While the group doesn't yet reside at a permanent location, the ministry hopes to appeal to the University of Iowa community through a variety of events, including Wednesday nights at Blue Moose Tap House, said original group member Jenny Calsyn, who graduated from ISU last spring and moved to Iowa City. On Saturday, the Salt Company will host a freshman tailgate party at 9 a.m. in City Park. Additionally, every Sunday, it will hold "Church in the Park" and other weekly events such as morning prayers, community-service projects, group retreats, and an English Club to reach out to international students.

"Church in the Park" is Veritas' Sunday worship service in City Park. Beginning Sept. 12, the group will move to a rented space inside hotelVetro, 201 S. Linn St. But for now, larger get-togethers will occur across campus.

"I'm excited about seeing how God is going to use us," Calsyn said.

Grimm said it is crucial for the Salt Company to minister to college-age people.

"This is a very important time for college kids," he said. "They're out on their own for the first time."

Nearly one-fourth of 18- to 29-year-olds identify their religion as "none," according to a February 2009 report from the Pew Forum on Religion and Public Life. That's twice as many as in the 1970s and '80s. But those 18- to 29-year-olds who do affiliate with a religion prefer evangelical churches — such as Veritas Church — to other congregations.

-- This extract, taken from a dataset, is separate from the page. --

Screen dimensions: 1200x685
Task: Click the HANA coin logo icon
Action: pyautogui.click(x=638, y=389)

Veritas Church focuses on college students because they can change the future, said one of the Salt Company's pastors, Mark Arant.

"My desire would be for this group to love one another and be a community that accurately portrays Jesus Christ," Arant said.

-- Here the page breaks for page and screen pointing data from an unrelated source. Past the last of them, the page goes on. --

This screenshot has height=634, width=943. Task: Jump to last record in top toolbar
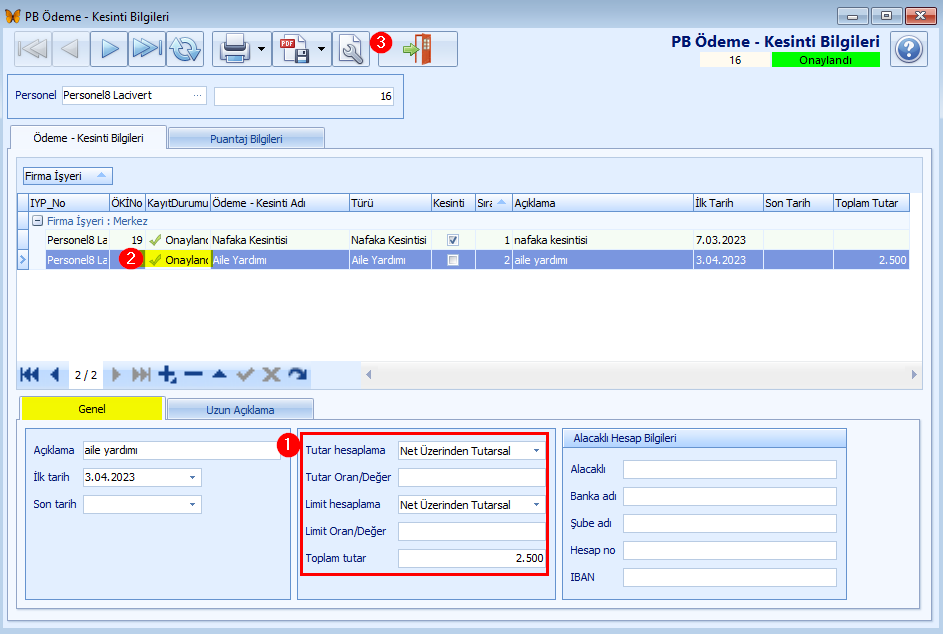click(x=147, y=49)
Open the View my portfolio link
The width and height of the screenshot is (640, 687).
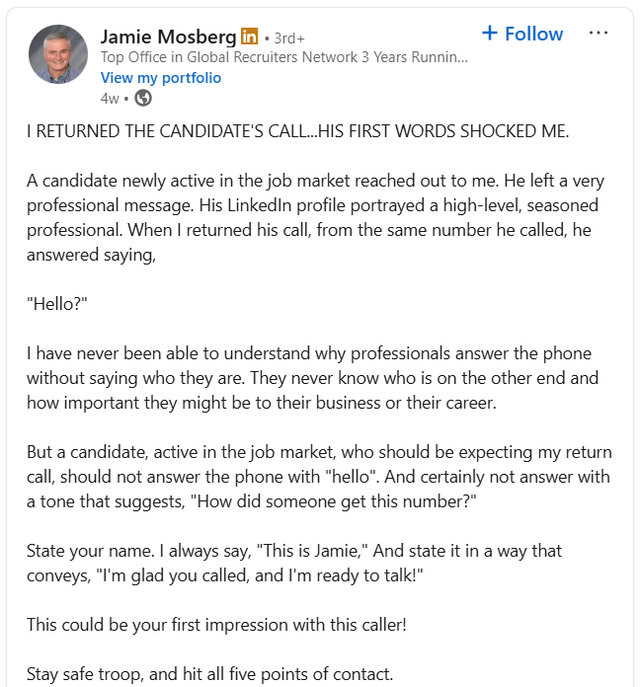click(x=161, y=78)
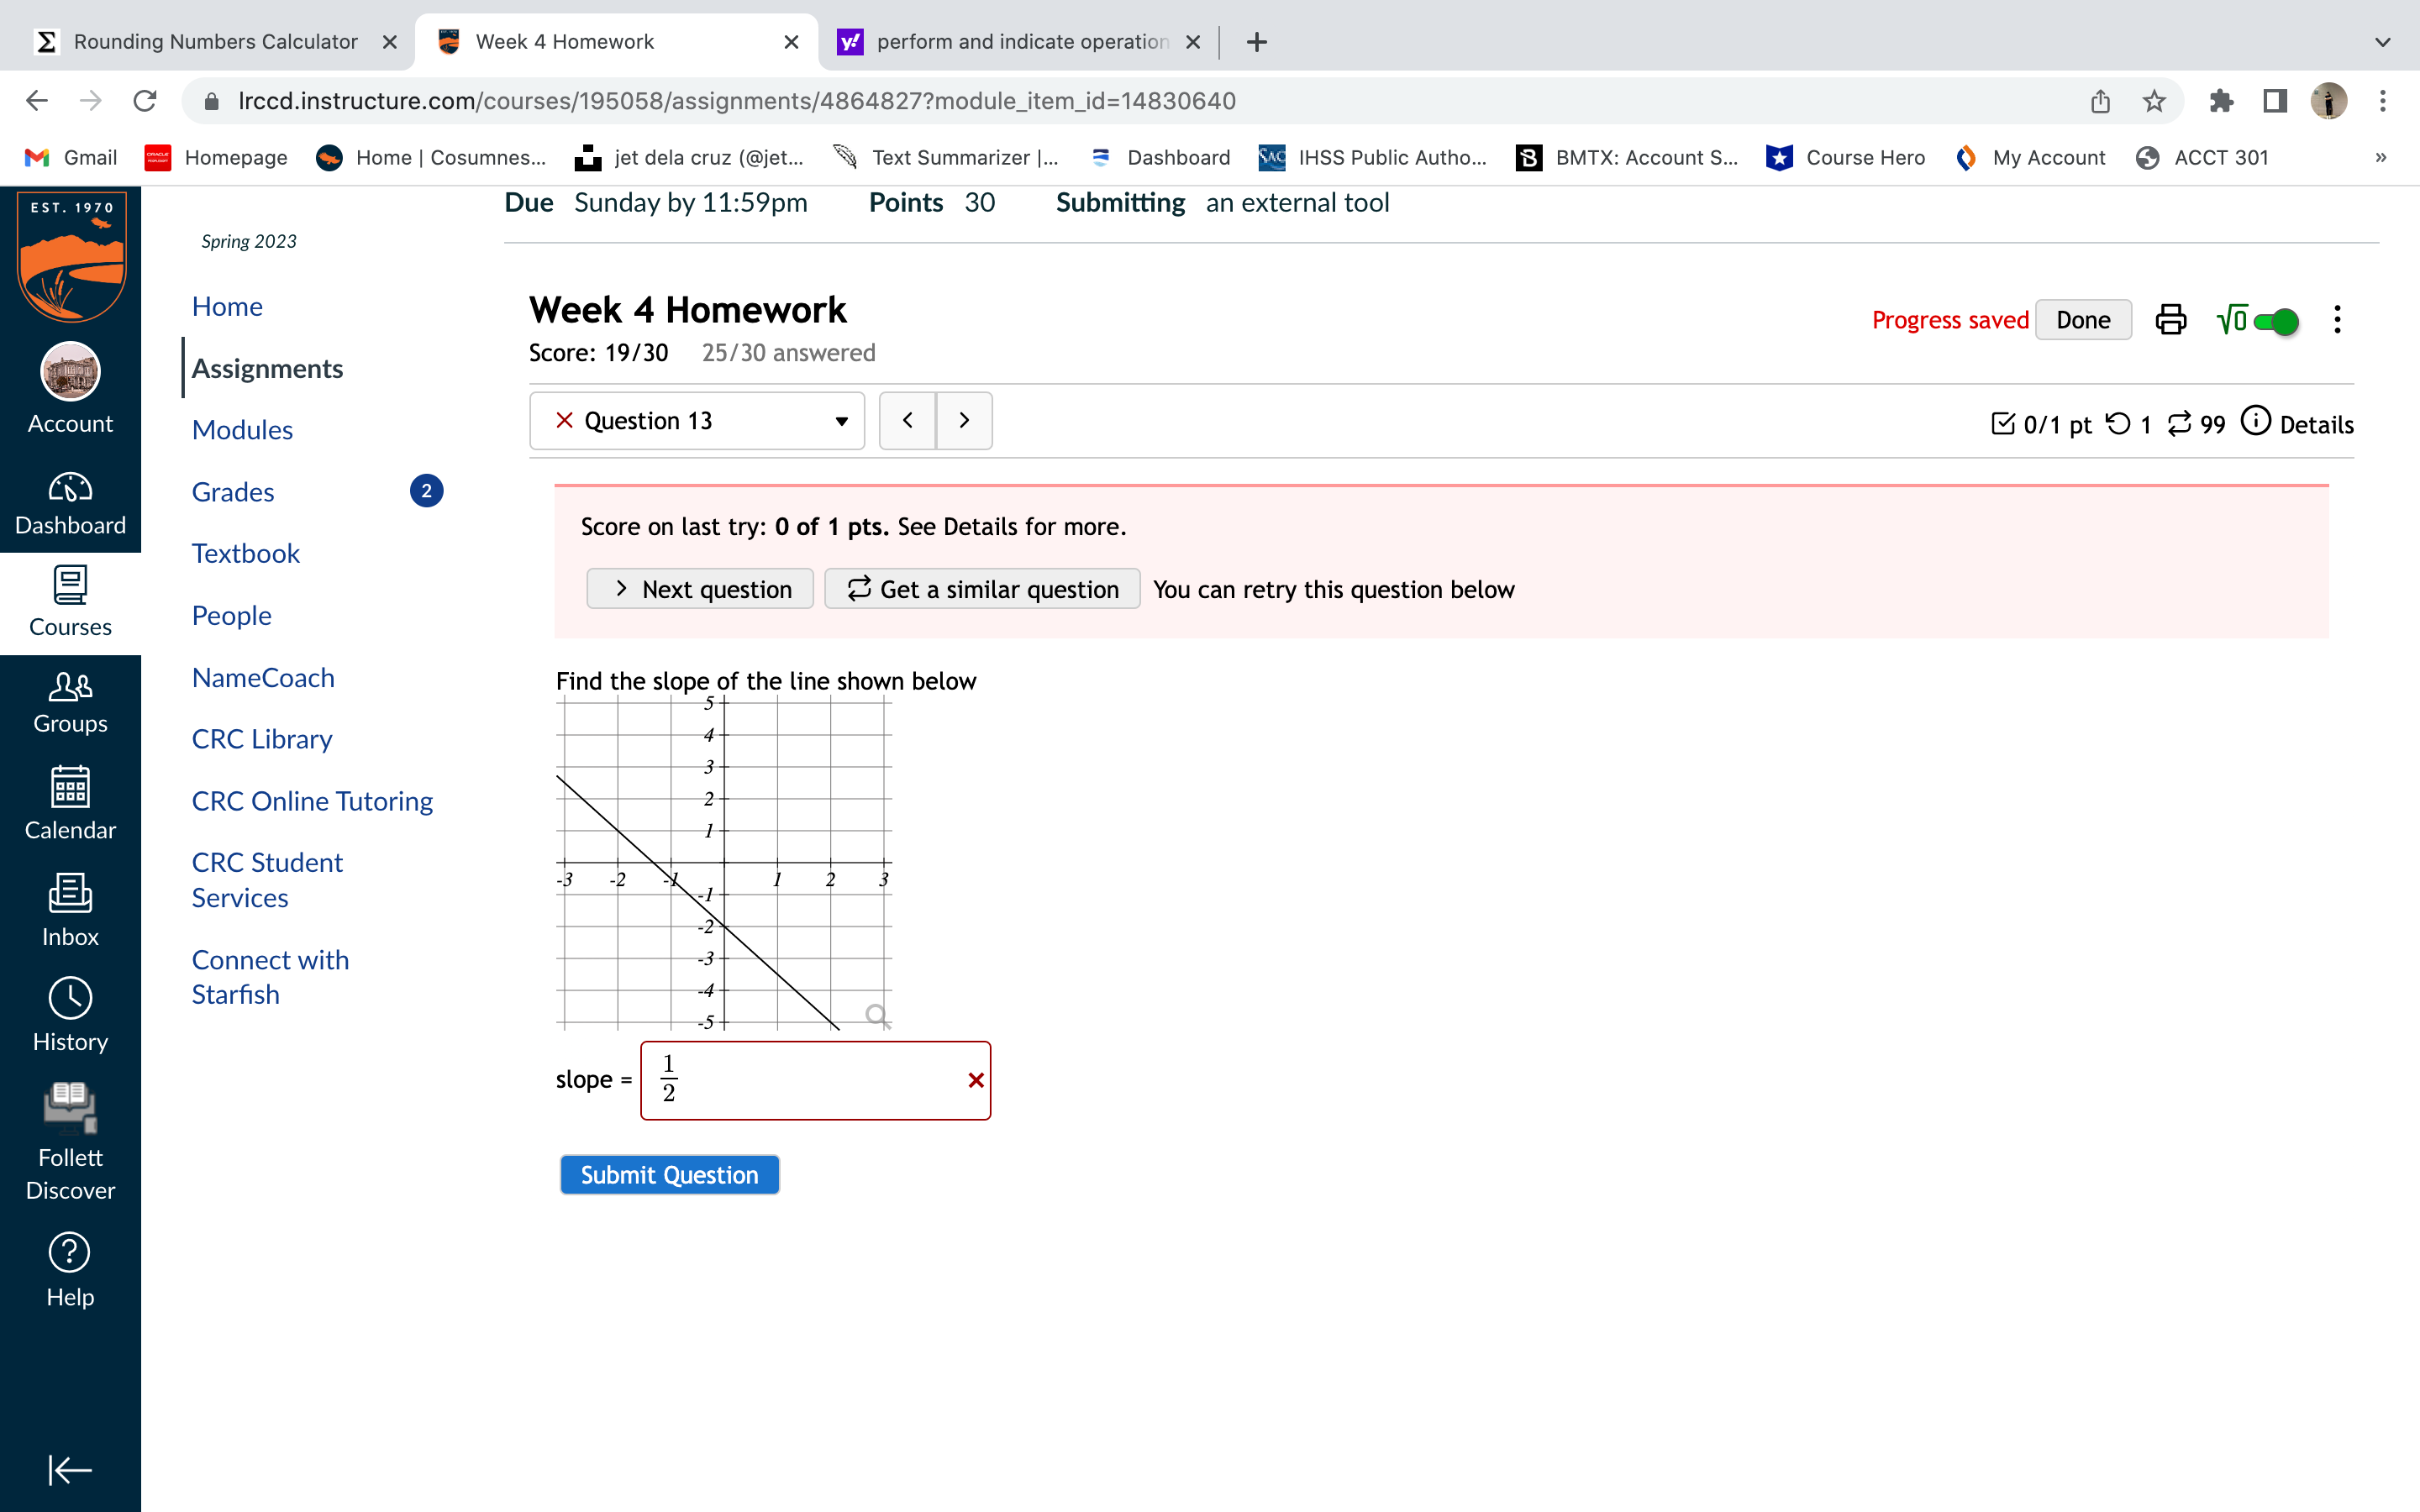This screenshot has width=2420, height=1512.
Task: Click Get a similar question
Action: coord(982,589)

UI graduate student Kelsey Hake said the church's move to Iowa City was a "godsend."

"The Friday I got accepted to the physical-therapy program, they announced they were moving," she said.

Charlie Schaller, a leader of student Christian organization Crusade for Christ, said he welcomes groups such as the Salt Company to campus.

"I wish the best to anybody who really loves Jesus and wants to help others know him," he said.